* [EXCERPTED PASSAGE]:
---
Creative Minds + Challenging the Health System = Solid Recipe for Goodness

By Eric Letsinger, Founder & CEO of Quantified Ventures

I spent the last couple of days at Milken Institute’s Future of Health Summit here in DC — which assembled creative minds to challenge everything about our current health system. Pulling together medical practitioners, financiers, entrepreneurs, advocates, academics, and researchers and asking them to brainstorm strategies for disrupting our health system is a solid recipe for goodness.

We know that our health is driven by factors outside our traditional health system — housing, transportation, environment, employment, and other social determinants. Michael Milken challenged the 600-person audience to be disruptive in the process of integrating cross-sector solutions, while minimizing unintended consequences.

Cross-aisle leaders Senators Cory Booker (D-New Jersey) and Ben Sasse (R-Nebraska) each set the health table differently, but both emphasized the urgent need for leap-frog innovations. Government plays a role, but can’t do it alone. So let’s not lament, blame, or turn away from this reality. Let’s address root problems with a gumbo blend of new tools, bankable research, and wisdom — these are strong assets that we are lucky enough to build upon.

This is what the Milken Institute does best. With the brainpower, drive, and determination present in that room, I’m betting on America every day to get to where we know we need to get to.

I founded Quantified Ventures on the belief that we can blend the strengths of the social, private, and public sectors to make preventative care not just financeable, but profitable. We believe in running at the challenge of creating sustainable markets for society’s toughest problems in healthcare, the environment, and education. This work is not for the faint of heart.
---
* [STORED DATA]:

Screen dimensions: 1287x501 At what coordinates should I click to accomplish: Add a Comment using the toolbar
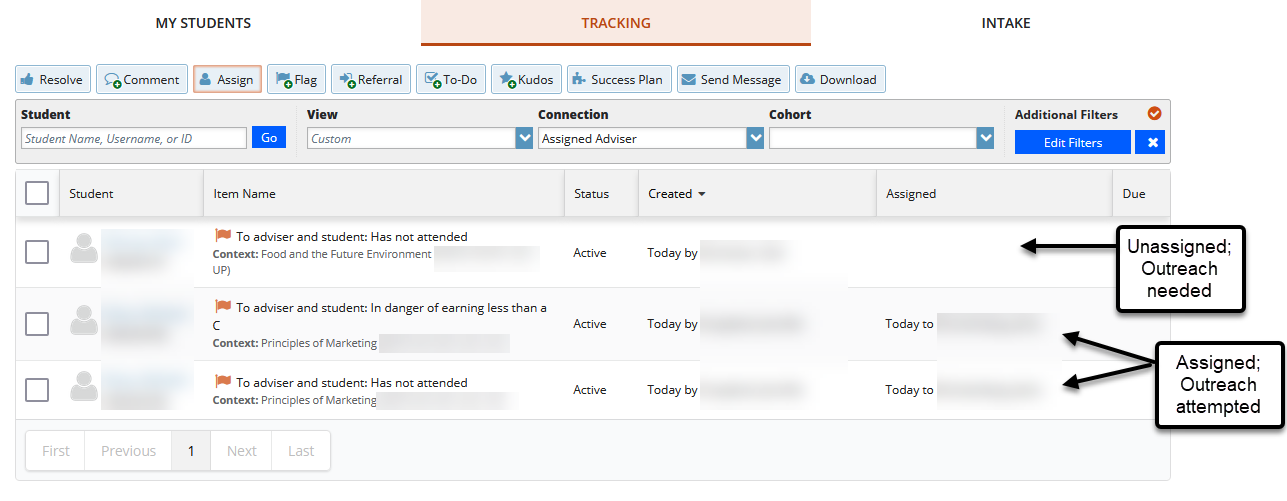point(142,80)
---
* [COMPLETE THE FOLLOWING]:
- A) Answer each question from the summit post, one per line:
(i) How many people were in the audience that Michael Milken challenged?
(ii) Which two senators are named?
(iii) In which three areas does Quantified Ventures aim to create sustainable markets?
- B) Return the stretch of the summit post from "Cross-aisle leaders Senators" through "to build upon.", copied word for word.
The lines play no part in this work.

* [EXERCISE SOLUTIONS]:
- A)
(i) 600
(ii) Cory Booker and Ben Sasse
(iii) Healthcare, the environment, and education

- B)
Cross-aisle leaders Senators Cory Booker (D-New Jersey) and Ben Sasse (R-Nebraska) each set the health table differently, but both emphasized the urgent need for leap-frog innovations. Government plays a role, but can’t do it alone. So let’s not lament, blame, or turn away from this reality. Let’s address root problems with a gumbo blend of new tools, bankable research, and wisdom — these are strong assets that we are lucky enough to build upon.